Have router, will travel. Can you take your router with you on holidays?

Home Broadband

Have router, will travel. Can you take your router with you on holidays?

Taking your router on holidays with you theoretically may sound like a good idea. After all, it’s not doing anything while you’re away, and it’s plausible that you could be spending the holidays at a relative’s home or an Airbnb that maybe doesn’t have the super-sick internet set-up that you have at home.

Even if they have a half decent internet connection or router, with the extra people vying for Wi-Fi or the connection needing to span further throughout the house into those lesser-used spare rooms or outside by the pool, the router and connection may feel the strain of extra usage.  

So, since your router would just be sitting at home alone, with nothing to do, does it make sense to take it with you?

Can you take your router with you on holidays?

In short, it depends.

Basically, there are a lot of caveats involved.

Yes with an if

You can take your router away with you if:

  • The router isn’t your main router. That’s to say you’ve maybe set up a mesh network at home so you have multiple routers or if you have a Wi-Fi extender.
  • The router isn’t locked to your internet service provider. If you bought a router from Superloop when you signed up (or more recently in the Members Area) your router isn’t tied to a Superloop connection, so it can be used wherever, whenever. However some other ISPs will lock the routers they supply so it’s unusable outside of a connection with that provider.

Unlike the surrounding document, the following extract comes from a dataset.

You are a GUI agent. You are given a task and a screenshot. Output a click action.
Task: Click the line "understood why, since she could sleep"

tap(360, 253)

If you have an eero 6+ mesh wifi router set up at home, taking your eero with you is actually pretty easy. Make sure you don’t take your main (gateway) router, but rather one of your “leaf nodes”. Before you head off, make sure you remove the eero from your network first. An eero can only belong to one network at a time so make sure you remove it from the network before you leave your place, and before you return home too. Here’s our guide to setting up an eero router.  

(Should you turn your router off before going on holidays?)

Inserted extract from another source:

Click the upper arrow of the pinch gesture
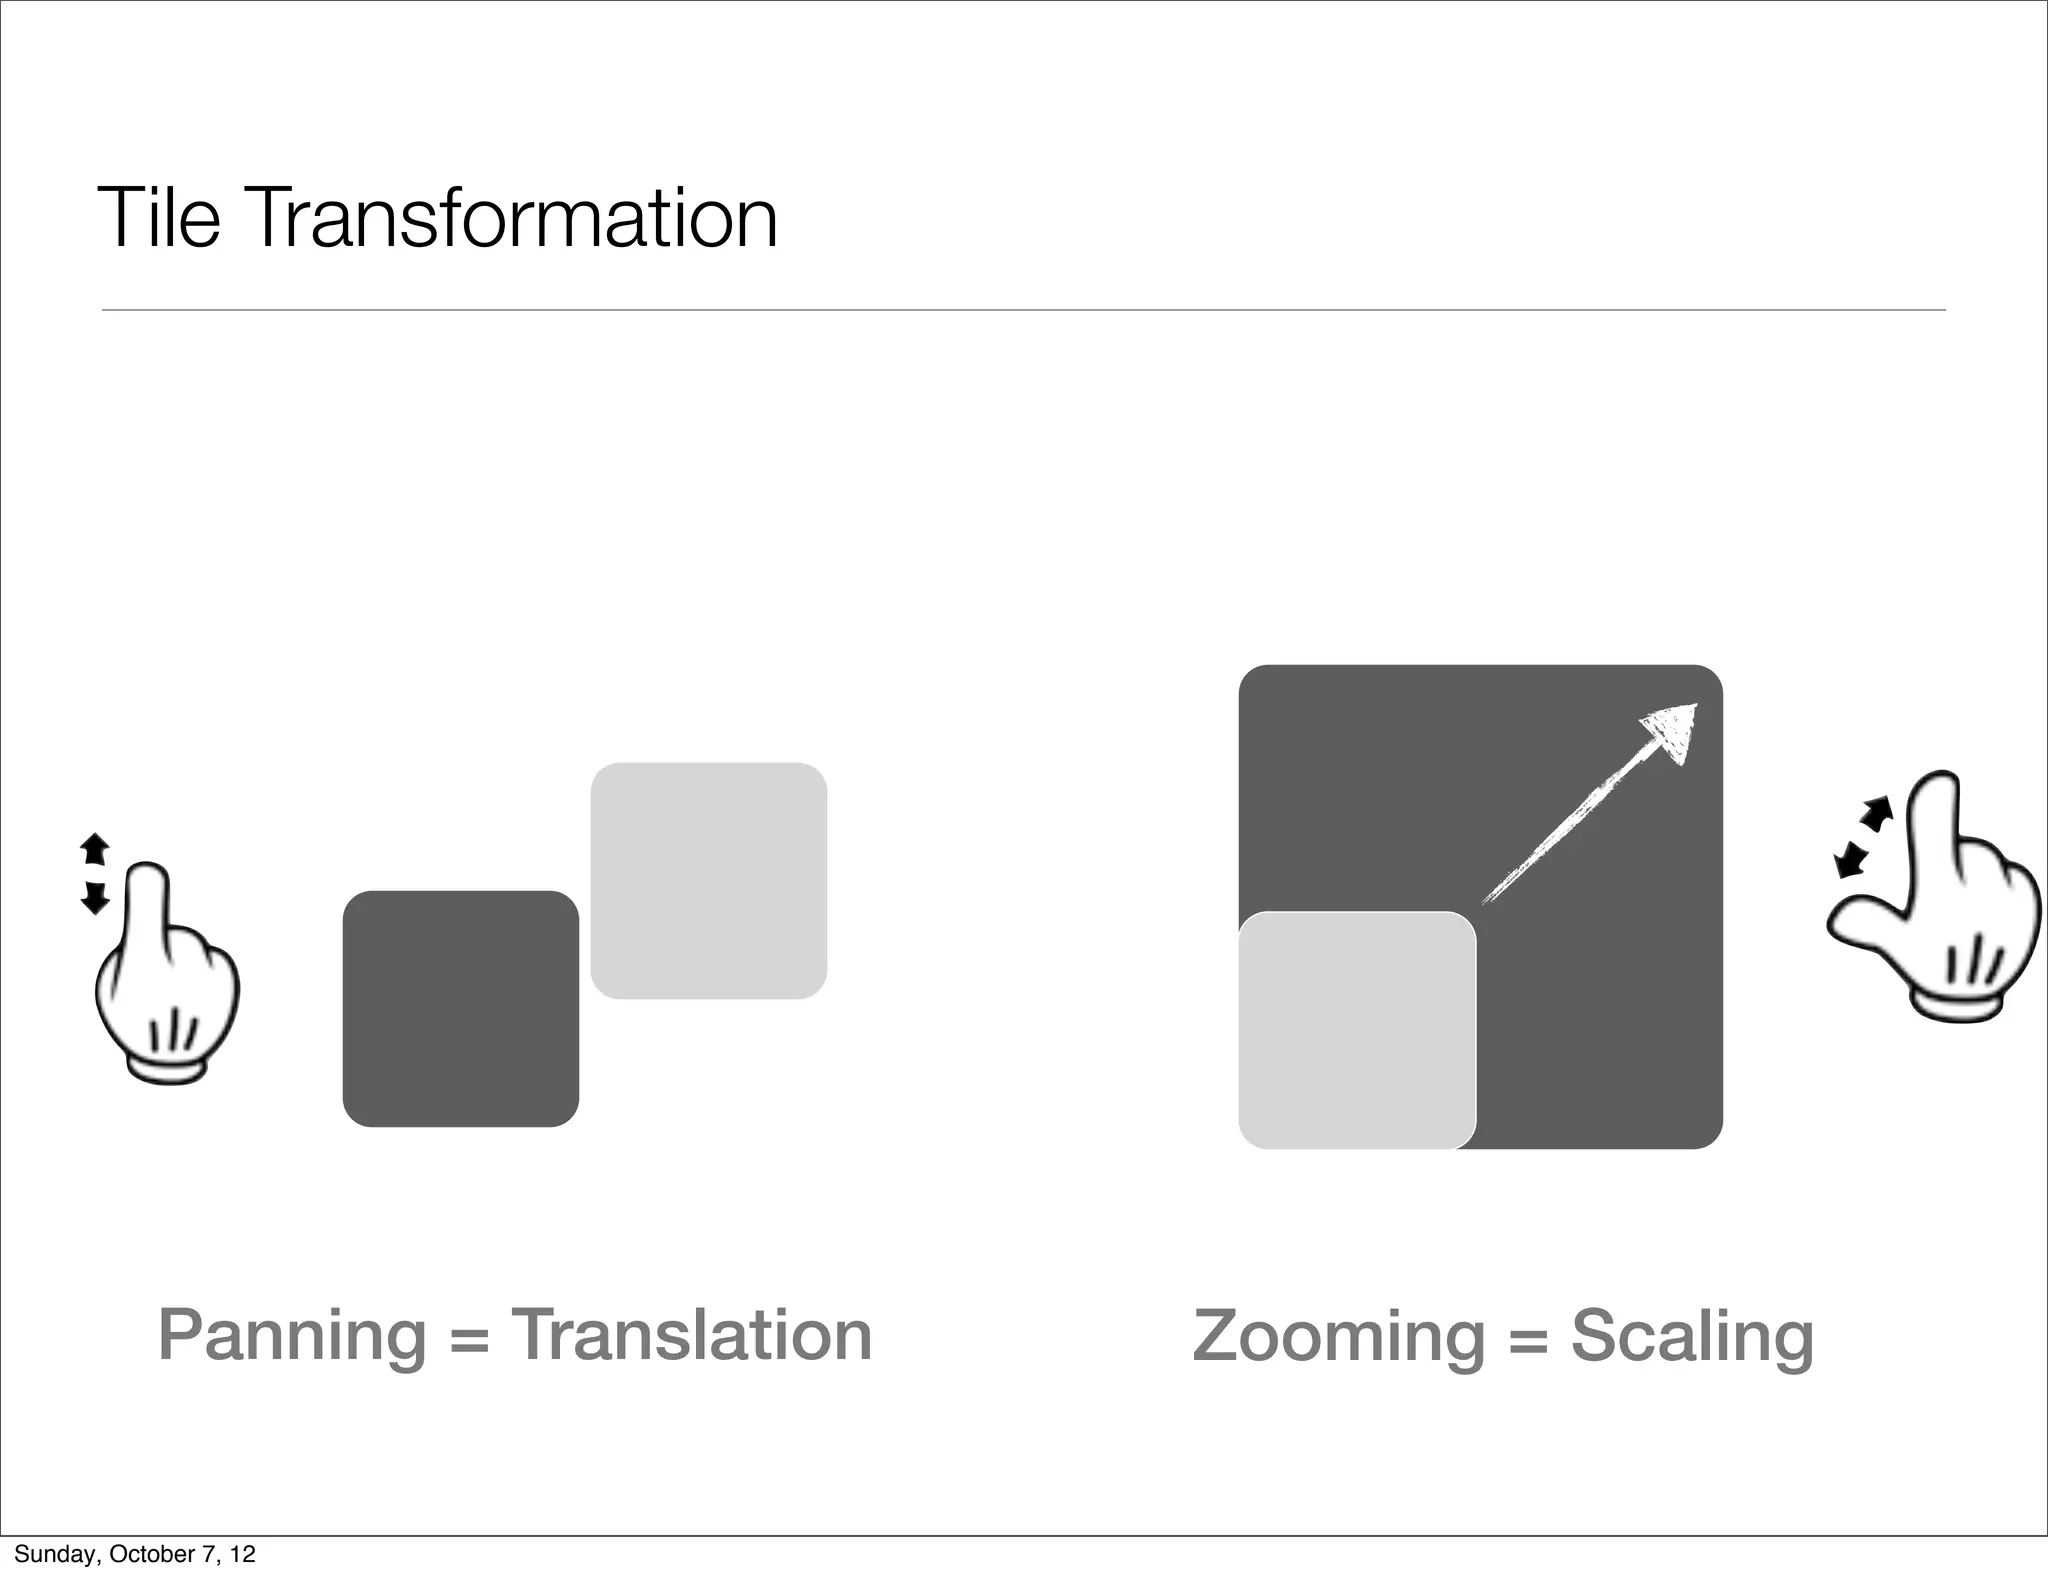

No matter what kind of router it is, if you do decide to take it away with you, you’ll need to reconfigure it to your network again when you get home. Should you need some help with this, here’s our guide to set-up and configure your modem/router.

No with a but

It would be a bad idea to take your router on holidays with you if:

  • You’re taking your one and only router. Uprooting your router and trying to connect it to someone else’s internet could cause issues with your router settings so you could have problems reconnecting when you return home. But, as noted above, you can take additional routers you have set up in your mesh network or your Wi-Fi extender.  
  • You’re going overseas. Routers aren’t universal so trying to connect your Australian router to a connection in a different country very likely won’t work at all. You can get a prepaid sim with global roaming service to connect to online in emergency.
  • You’re staying at a hotel. It’s unlikely you’ll have access to the hotel’s main Wi-Fi network or their routers for you to connect up to their network, so probably best to leave it at home.

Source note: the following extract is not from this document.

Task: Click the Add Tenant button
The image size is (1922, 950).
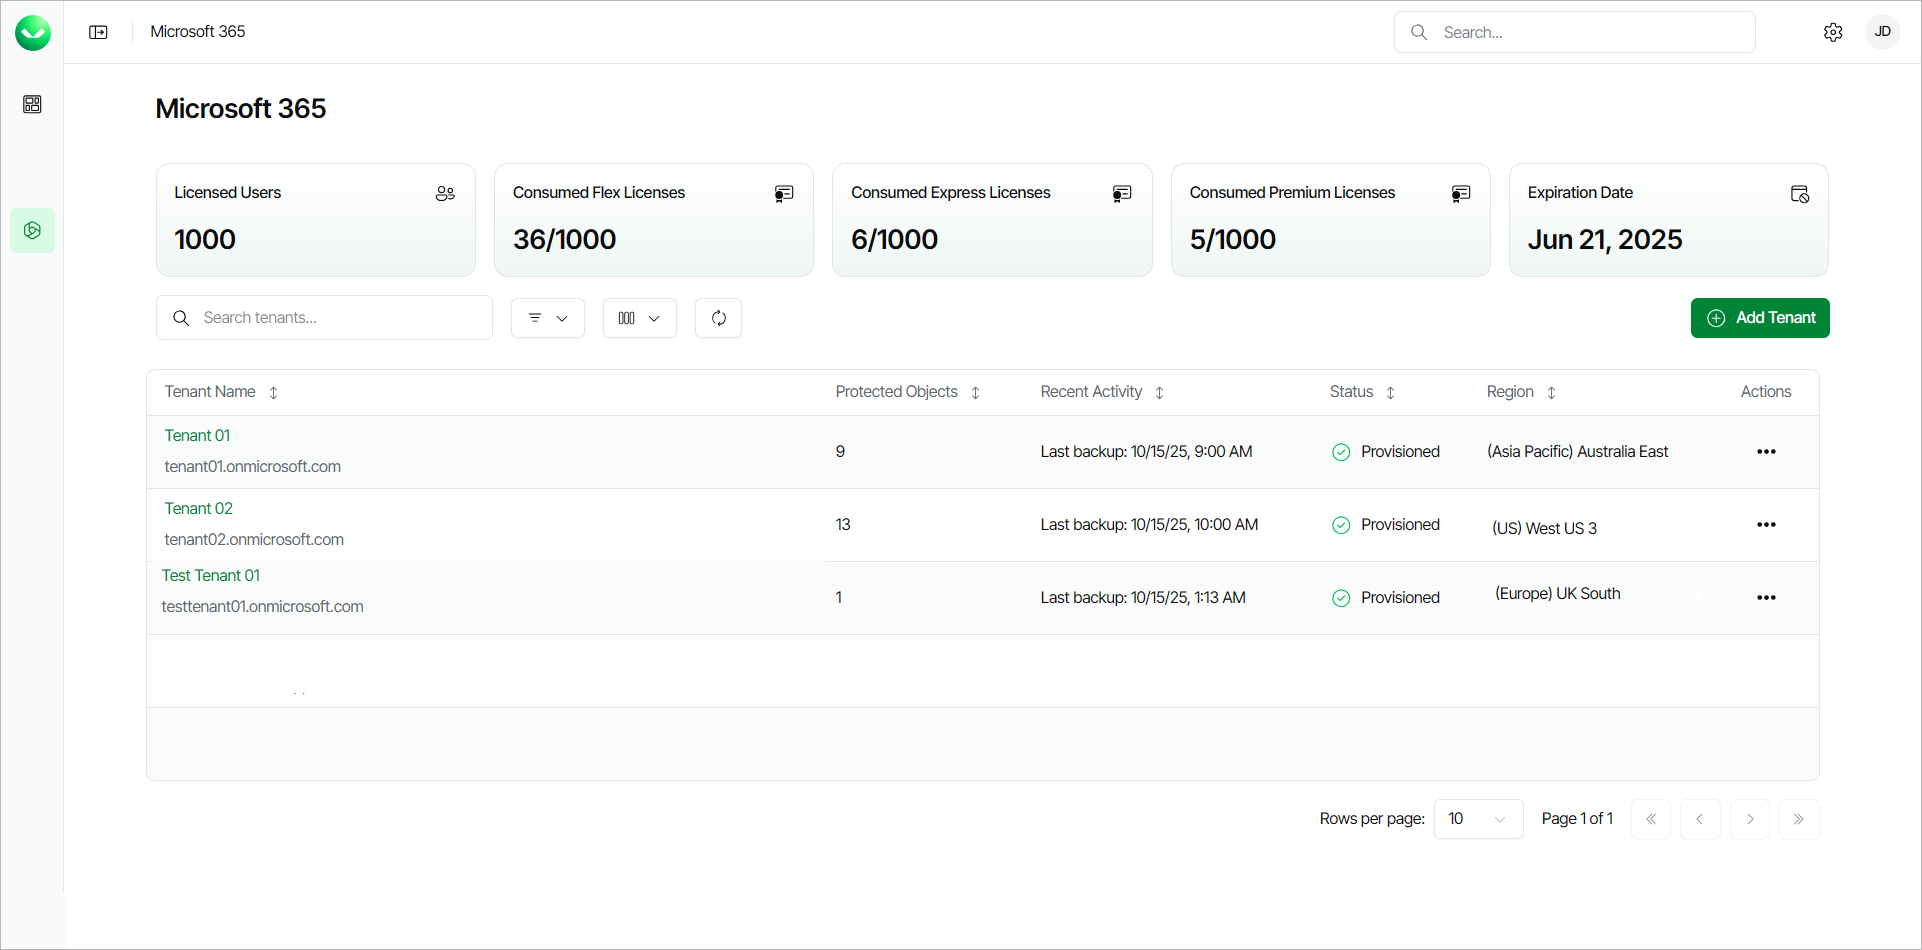Action: tap(1759, 318)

If you can’t take your router with you, we’ve put together a few hacks for the best ways to boost your Wi-Fi signal. Check where the router at your destination is located and if you’re getting a weak connection, look for possible better alternatives that avoid obstacles and interference. Or maybe add a slick new Wi-Fi router to their Christmas stocking -- it’s not the sexiest of presents but it sure will make a difference!

Any other caveats?

If you’re flying somewhere domestically (because, again, taking your router on a fun overseas trip would be purely for the router to sightsee some new exotic locations and nothing else), make sure you pack it in your checked luggage. Routers aren’t allowed in your carry-on bags and if you try to sneak it past security, the best case scenario is that they’ll throw it away.

You might also want to check that the router at your destination will be compatible with yours. It’s possible that they may not work together, depending on the age and make/model of the other modem/router.

Lastly, if you’re staying at an Airbnb (or similar), you might want to ask beforehand about what their internet set-up is. You may not have access to their router or there may be other complications involved, so best to check in advance.

Is it a good idea though?

As noted above, it really depends on a lot of different factors for whether it’s actually a good idea to take your router away on holidays.

If you have a compact Wi-Fi router that you can easily throw in your bag, then there’s probably no harm in trying. It could save your Wi-Fi-loving life stuck at grandma’s with not much to do over the Christmas break. Just make sure you heed our warnings if you do decide to give it a try.